EXTRACT TO READ »
Definition of Rules Schemata. As introduced above, one of the objectives on the PerKApp project is to monitor eating habits of users in order to prevent different type of pathologies and chronic diseases. Such a monitoring activity is performed by implementing within the platform a machinery for defining dietary rules. Rules definition is performed by domain experts supported by easy interfaces allowing the exploitation of ontological concepts for defining both simple and complex rules.

Designed rules combined with information provided by users can be used for performing reasoning on the populated knowledge base. Results of the reasoning activity can then be exploited for carrying out further actions with the aim of redirecting users’ behaviors to better lifestyles.

Ontology Enrichment for Persuasion. In Natural Language Generation (NLG) usually two levels can be identified: strategic and tactical [8]. It should be noted that most systems and approaches in NLG are based on descriptive tasks, focusing on texts which realize a single, often informative, communicative goal, as opposed to persuasive NLG where the communicative goal is usually surmounted by reasoning about the persuadee’s behavior modification. Persuasive features can have an impact on both strategic and tactical levels since the effectiveness of a message can be enhanced by appropriate content selection, text planning and linguistic choices. Within PerKApp the ontology design has been driven by the needs of “persuasive” NLP reasoning.

For example at the strategic level, diverting a user from eating unhealthy foods often requires suggesting viable alternatives. Alternatives can be either found reasoning on nutrients or by encoding more abstract concepts as taste. So, for example, given a food \(F_1\), we can found a substitute food \(F_2\) that has similar nutrients, minus the unhealthy ones. Another direction might be the adoption of a “\(similar\_to\)” relation given by taste similarity. This way, it would be able to find a food \(F_2\) that is connected to \(F_1\) on the basis of criteria different from a mere data similarity.

APIs Service. Finally, the PerKApp ontology is exposed as a web service available on the PerKApp project websiteFootnote 2. Currently, it supports three methods described below. Here, we reported only the description of each method, while, details concerning output data structures are reported on the project website.

DATA SECTION »
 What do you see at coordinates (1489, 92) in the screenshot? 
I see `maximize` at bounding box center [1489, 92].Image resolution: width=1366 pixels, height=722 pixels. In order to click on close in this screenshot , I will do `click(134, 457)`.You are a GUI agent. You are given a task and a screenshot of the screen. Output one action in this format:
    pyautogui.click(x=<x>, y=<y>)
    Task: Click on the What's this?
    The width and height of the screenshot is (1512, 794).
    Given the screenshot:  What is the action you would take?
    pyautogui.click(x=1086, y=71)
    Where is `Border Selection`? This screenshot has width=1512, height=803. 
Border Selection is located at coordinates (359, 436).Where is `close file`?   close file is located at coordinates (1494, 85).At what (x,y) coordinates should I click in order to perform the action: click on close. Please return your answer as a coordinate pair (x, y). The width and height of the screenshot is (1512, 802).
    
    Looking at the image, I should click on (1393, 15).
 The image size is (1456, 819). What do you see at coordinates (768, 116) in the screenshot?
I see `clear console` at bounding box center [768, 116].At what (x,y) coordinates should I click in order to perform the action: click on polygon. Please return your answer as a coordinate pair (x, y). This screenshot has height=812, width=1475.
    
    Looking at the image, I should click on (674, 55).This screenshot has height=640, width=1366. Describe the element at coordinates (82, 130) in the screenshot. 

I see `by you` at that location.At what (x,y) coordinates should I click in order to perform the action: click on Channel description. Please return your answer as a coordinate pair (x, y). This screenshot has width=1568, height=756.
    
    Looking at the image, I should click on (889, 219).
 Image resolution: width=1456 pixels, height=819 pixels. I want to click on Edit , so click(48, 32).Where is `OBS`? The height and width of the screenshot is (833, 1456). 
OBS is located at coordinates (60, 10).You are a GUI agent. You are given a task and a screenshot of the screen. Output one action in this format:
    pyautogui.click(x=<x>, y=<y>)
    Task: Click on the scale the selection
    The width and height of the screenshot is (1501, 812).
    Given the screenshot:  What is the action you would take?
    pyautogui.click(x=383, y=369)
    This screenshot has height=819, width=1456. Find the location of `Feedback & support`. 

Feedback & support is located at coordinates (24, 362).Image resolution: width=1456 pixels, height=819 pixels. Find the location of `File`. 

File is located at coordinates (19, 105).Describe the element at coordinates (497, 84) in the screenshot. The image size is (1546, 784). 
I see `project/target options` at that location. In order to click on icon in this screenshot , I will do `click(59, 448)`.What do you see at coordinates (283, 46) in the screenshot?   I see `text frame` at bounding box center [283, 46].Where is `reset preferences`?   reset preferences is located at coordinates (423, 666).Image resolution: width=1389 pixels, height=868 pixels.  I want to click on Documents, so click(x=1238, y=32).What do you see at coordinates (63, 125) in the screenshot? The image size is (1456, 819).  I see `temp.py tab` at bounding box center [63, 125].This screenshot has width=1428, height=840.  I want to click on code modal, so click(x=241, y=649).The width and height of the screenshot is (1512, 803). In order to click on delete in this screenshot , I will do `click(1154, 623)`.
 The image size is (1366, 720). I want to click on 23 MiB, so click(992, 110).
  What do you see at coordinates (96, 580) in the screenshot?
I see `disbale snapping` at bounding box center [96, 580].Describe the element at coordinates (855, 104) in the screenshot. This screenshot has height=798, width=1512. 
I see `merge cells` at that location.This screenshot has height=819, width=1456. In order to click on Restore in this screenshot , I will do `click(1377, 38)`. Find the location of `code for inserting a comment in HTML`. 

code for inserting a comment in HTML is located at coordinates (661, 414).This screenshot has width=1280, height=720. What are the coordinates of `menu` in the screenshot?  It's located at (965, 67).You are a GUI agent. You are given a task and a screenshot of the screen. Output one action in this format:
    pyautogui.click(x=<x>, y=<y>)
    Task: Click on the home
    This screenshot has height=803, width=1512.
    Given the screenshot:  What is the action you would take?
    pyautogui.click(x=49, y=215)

TO DO »
1. Substitute "data store" for "knowledge base" in the PerKApp passage and write out the stretch from "Designed rules combined" through "to better lifestyles.".
2. Answer these questions using the PerKApp passage:
(a) Who performs rules definition?
(b) What two levels are usually identified in Natural Language Generation?
(c) How many methods does the web service currently support?
The entries come from a different source than the PerKApp passage.

EXERCISE ANSWERS »
1.
Designed rules combined with information provided by users can be used for performing reasoning on the populated data store. Results of the reasoning activity can then be exploited for carrying out further actions with the aim of redirecting users’ behaviors to better lifestyles.

2.
(a) Domain experts, supported by easy interfaces.
(b) Strategic and tactical.
(c) Three.